TASK
Look below for the line that contains "Who leads 2026", then copy it and each following line to the end of the records, minus any pictures.

##### DATASET EXTRACT

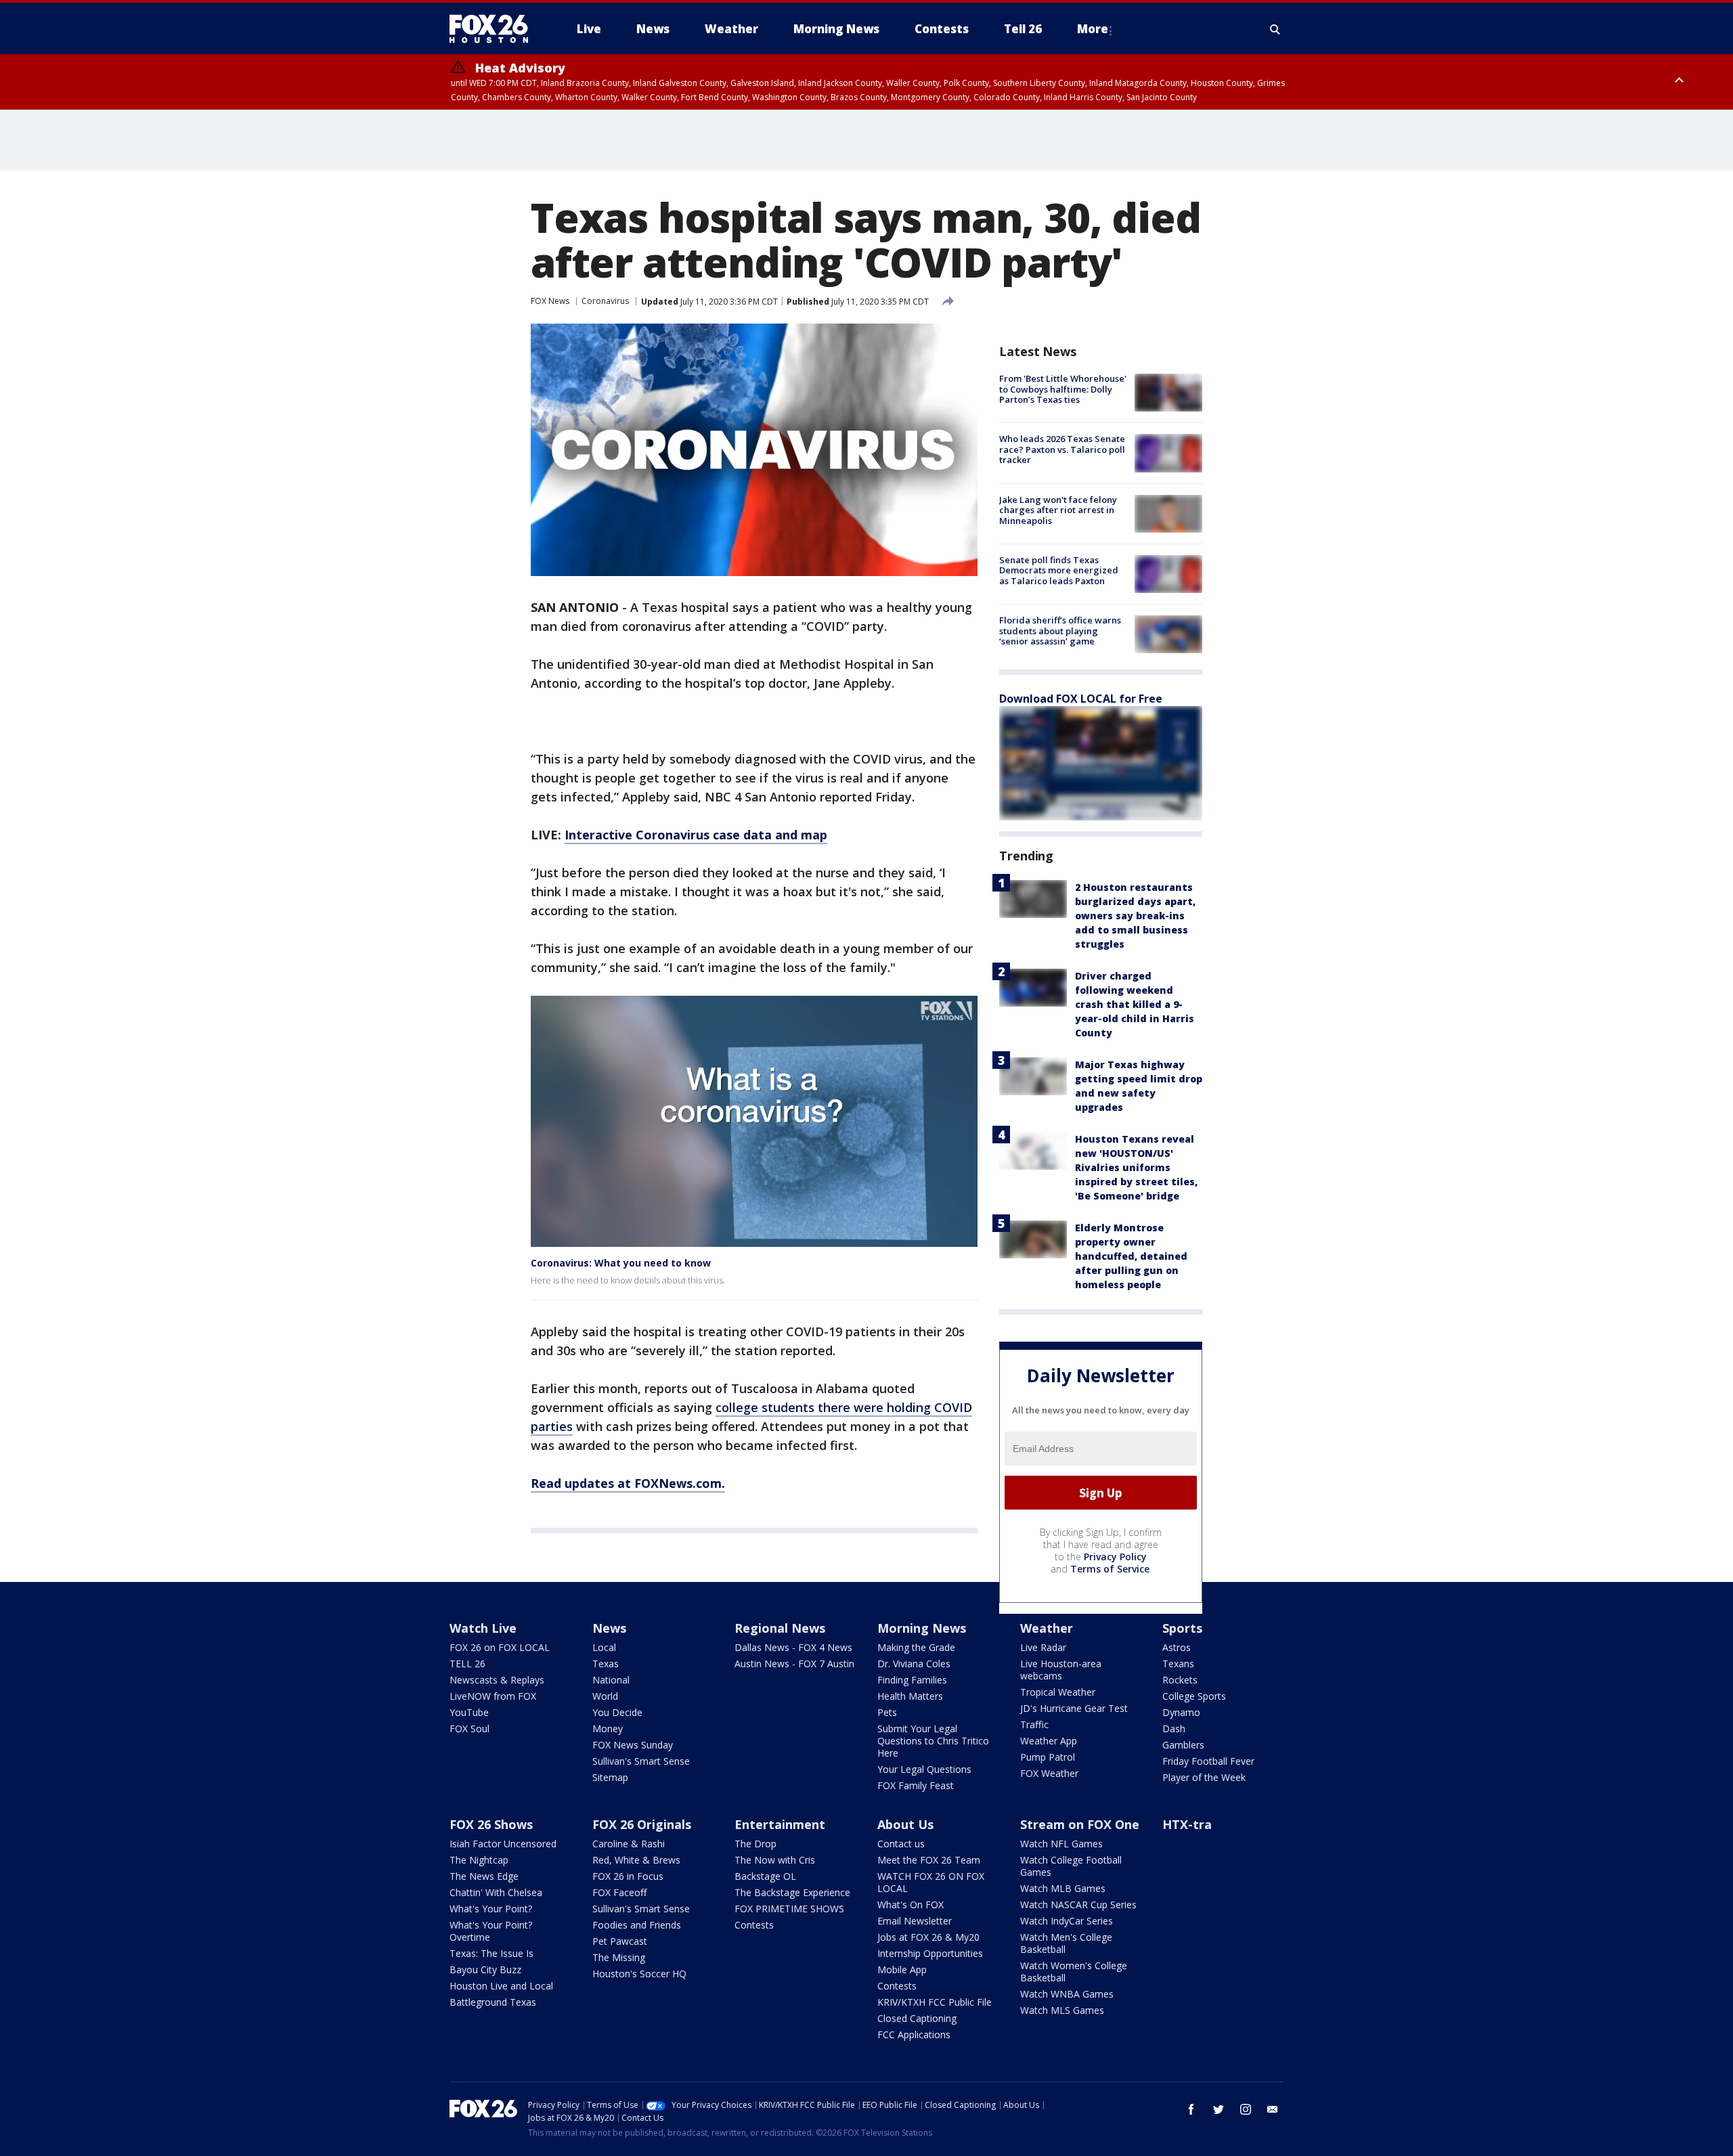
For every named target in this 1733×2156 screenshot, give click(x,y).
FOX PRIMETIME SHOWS (789, 1908)
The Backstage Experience (792, 1892)
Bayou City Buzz (485, 1969)
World (605, 1696)
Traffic (1034, 1724)
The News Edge (484, 1876)
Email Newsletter (914, 1920)
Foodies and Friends (636, 1924)
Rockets (1180, 1679)
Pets (887, 1712)
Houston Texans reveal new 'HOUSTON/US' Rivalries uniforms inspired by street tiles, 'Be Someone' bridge (1136, 1167)
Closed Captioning (917, 2018)
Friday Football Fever (1208, 1761)
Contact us (901, 1843)
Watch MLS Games (1062, 2010)
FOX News (550, 301)
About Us (905, 1824)
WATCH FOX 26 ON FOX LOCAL (930, 1882)
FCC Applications (913, 2034)
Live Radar (1043, 1647)
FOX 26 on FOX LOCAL (499, 1647)
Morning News (921, 1628)
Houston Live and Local (501, 1985)
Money (607, 1728)
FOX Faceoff (619, 1892)
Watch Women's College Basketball (1073, 1971)
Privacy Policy (1115, 1556)
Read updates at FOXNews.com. (628, 1483)
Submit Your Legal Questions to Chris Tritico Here (933, 1740)
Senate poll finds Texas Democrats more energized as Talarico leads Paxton (1058, 570)
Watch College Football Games (1071, 1865)
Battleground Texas (492, 2002)
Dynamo (1181, 1712)
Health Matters (910, 1696)
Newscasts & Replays (496, 1679)
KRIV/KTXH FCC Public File (934, 2002)
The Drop (755, 1843)
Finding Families (912, 1679)
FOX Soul (469, 1728)
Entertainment (779, 1824)
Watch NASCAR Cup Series (1078, 1904)
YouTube (469, 1712)
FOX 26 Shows (491, 1824)
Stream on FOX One (1079, 1824)
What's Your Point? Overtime (490, 1930)
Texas (605, 1663)
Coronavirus (605, 301)
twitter (1218, 2109)
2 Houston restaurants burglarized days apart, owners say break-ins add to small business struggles (1135, 915)
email (1273, 2109)
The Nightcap (478, 1859)
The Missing (618, 1957)
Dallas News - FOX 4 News (793, 1647)
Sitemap (610, 1777)
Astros (1176, 1647)
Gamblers (1183, 1744)
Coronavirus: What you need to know (621, 1262)
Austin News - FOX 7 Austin (794, 1663)
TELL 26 (467, 1663)
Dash (1173, 1728)
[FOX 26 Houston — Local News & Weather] (494, 29)
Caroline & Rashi (628, 1843)
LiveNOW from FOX (492, 1696)
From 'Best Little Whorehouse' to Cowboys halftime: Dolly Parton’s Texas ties (1062, 388)
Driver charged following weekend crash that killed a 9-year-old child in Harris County (1134, 1004)
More (1092, 29)
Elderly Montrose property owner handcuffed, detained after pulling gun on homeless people (1131, 1256)
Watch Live (483, 1628)
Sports (1182, 1628)
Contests (754, 1924)
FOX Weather (1049, 1773)
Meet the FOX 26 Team (928, 1859)
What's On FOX (910, 1904)
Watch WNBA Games (1067, 1993)
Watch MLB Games (1062, 1888)
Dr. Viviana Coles (913, 1663)
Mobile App (902, 1969)
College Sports (1194, 1696)
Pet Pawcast (619, 1941)
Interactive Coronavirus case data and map (696, 835)
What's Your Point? (490, 1908)
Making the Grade (916, 1647)
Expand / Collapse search (1275, 29)
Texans (1178, 1663)
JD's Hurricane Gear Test (1074, 1708)
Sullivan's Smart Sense (641, 1761)
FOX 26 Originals (641, 1824)
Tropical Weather (1057, 1692)
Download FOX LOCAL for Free (1080, 698)
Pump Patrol (1047, 1757)
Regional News (779, 1628)
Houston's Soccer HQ (639, 1973)
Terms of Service (1109, 1568)
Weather (1046, 1628)
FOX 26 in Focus (627, 1876)
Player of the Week (1204, 1777)
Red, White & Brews (636, 1859)
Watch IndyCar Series (1066, 1920)
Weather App (1048, 1740)
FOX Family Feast (915, 1785)
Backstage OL (765, 1876)
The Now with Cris (774, 1859)
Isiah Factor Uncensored (502, 1843)
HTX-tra (1187, 1824)
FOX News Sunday (632, 1744)
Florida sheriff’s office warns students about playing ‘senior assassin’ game (1060, 630)
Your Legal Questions (924, 1769)
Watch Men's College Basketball (1066, 1943)
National (611, 1679)
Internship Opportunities (930, 1953)
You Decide (617, 1712)
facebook (1191, 2109)
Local (604, 1647)
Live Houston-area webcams (1060, 1669)
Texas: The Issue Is (491, 1953)
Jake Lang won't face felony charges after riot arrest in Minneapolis (1058, 510)
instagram (1245, 2109)
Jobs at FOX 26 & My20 (928, 1937)
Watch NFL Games (1061, 1843)
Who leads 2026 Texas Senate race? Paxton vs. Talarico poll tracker (1062, 449)
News (609, 1628)
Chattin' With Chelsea (495, 1892)
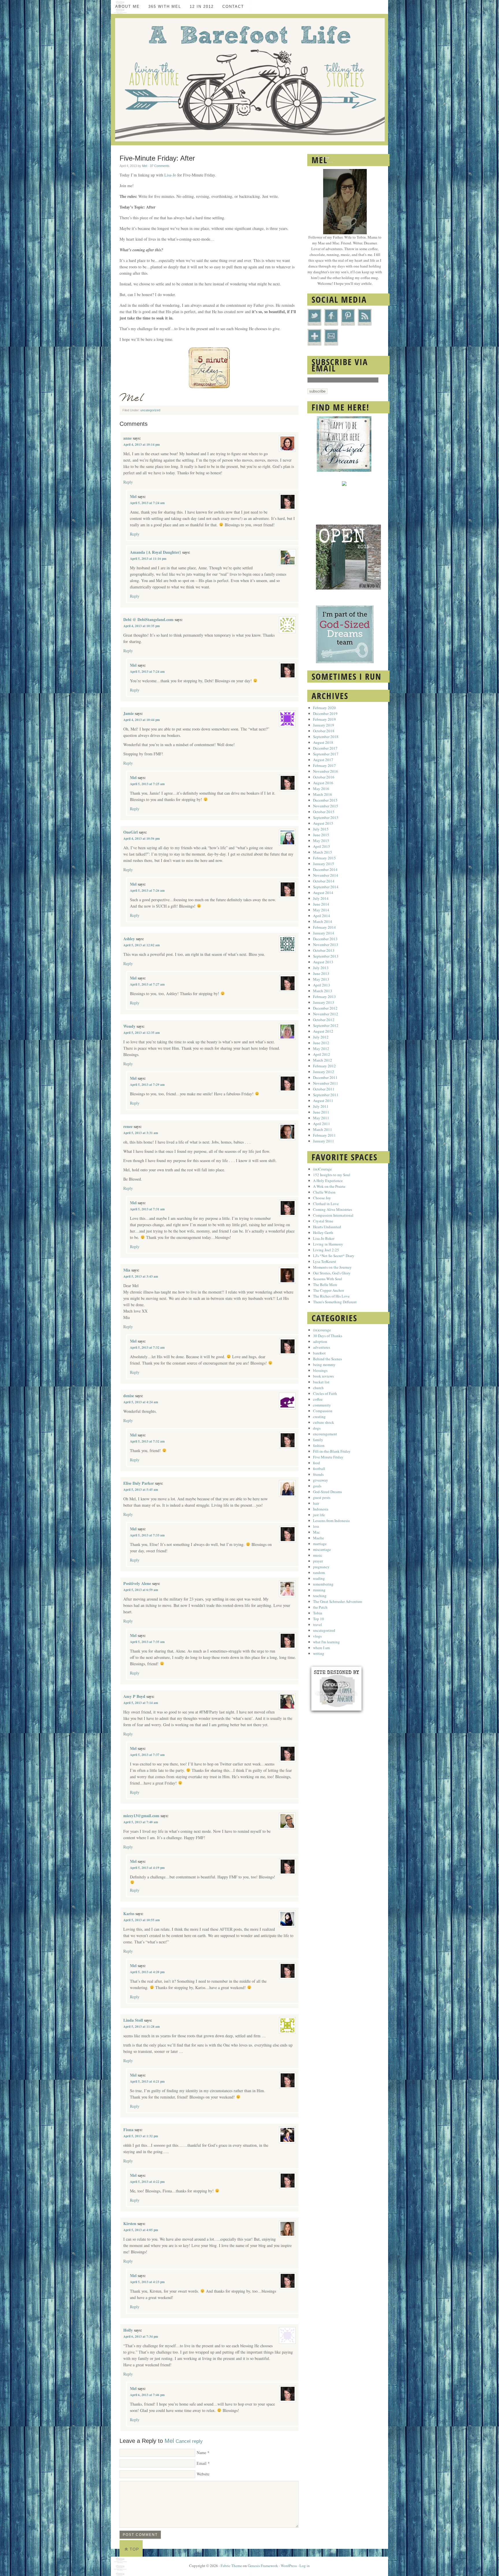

##########

OUTPUT FOR THIS EXERCISE
Who leads 2026 Texas Senate race? Paxton vs. Talarico poll tracker (1062, 449)
News (609, 1628)
Chattin' With Chelsea (495, 1892)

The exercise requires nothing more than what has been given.